Kepala MAN 1 Situbondo, Sahiyanto, mengapresiasi kesempatan ini sebagai bekal berharga bagi siswa untuk menentukan arah masa depan.
“Kami berharap kegiatan ini dapat memberi pemahaman luas tentang pendidikan tinggi agar anak-anak termotivasi melanjutkan kuliah. Semoga derajat mereka ditinggikan oleh Allah SWT dengan menempuh pendidikan lebih tinggi,” ujarnya.
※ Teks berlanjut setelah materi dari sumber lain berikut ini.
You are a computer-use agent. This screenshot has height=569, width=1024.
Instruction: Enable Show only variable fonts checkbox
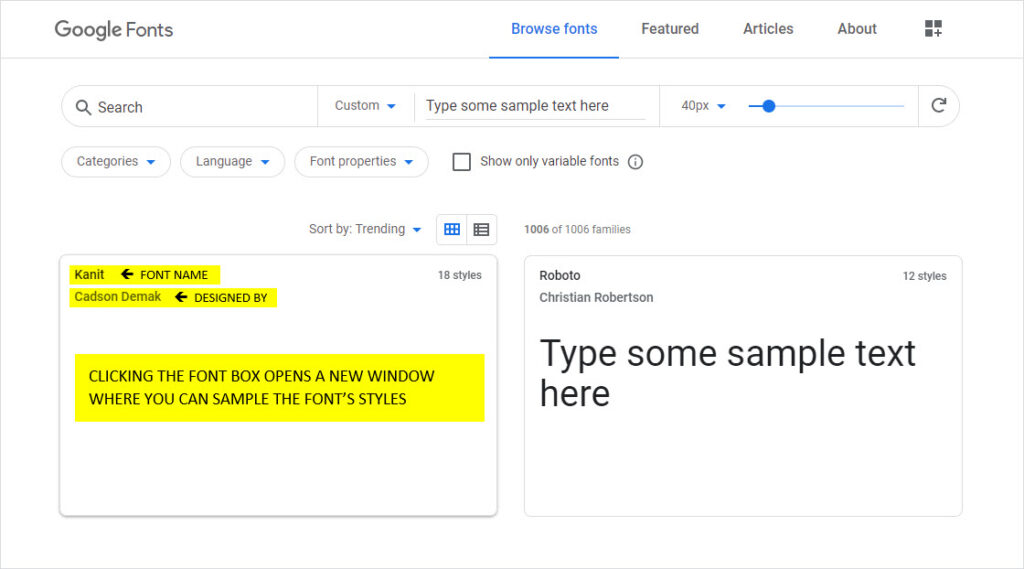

Wakil Direktur Bidang Perencanaan, Kerjasama, dan Sistem Informasi Polije, Agung Wahyono, Ph.D., menyambut baik kunjungan tersebut. Ia menjelaskan Polije memiliki 40 program studi lintas bidang pertanian, kesehatan, teknik, bisnis, hingga pariwisata.
“Polije dikenal sebagai Kampus TEFA (Teaching Factory) yang menekankan pembelajaran berbasis praktik industri, mulai dari produksi susu, bakery, melon, hingga Auto Hub untuk kendaraan listrik,” paparnya.
Polije sendiri termasuk kampus berprestasi di klaster pertama secara nasional. Tahun 2025, tercatat 3.500 mahasiswa baru diterima, dengan sekitar 1.000 di antaranya melalui jalur beasiswa. Agung juga membuka peluang kerja sama lebih luas dengan MAN 1 Situbondo, baik akademik maupun non-akademik.
Selain itu, Polije menyediakan program internasional seperti double degree, student exchange, dan student mobility dengan universitas mitra di Tiongkok, Jepang, Malaysia, dan Korea. Tahun ini, kampus vokasi tersebut juga mulai menerima mahasiswa asing dari Sudan dan sejumlah negara lain.
Kunjungan ini diharapkan dapat membuka wawasan siswa MAN 1 Situbondo mengenai dunia pendidikan tinggi sekaligus menumbuhkan motivasi untuk meraih masa depan yang lebih baik.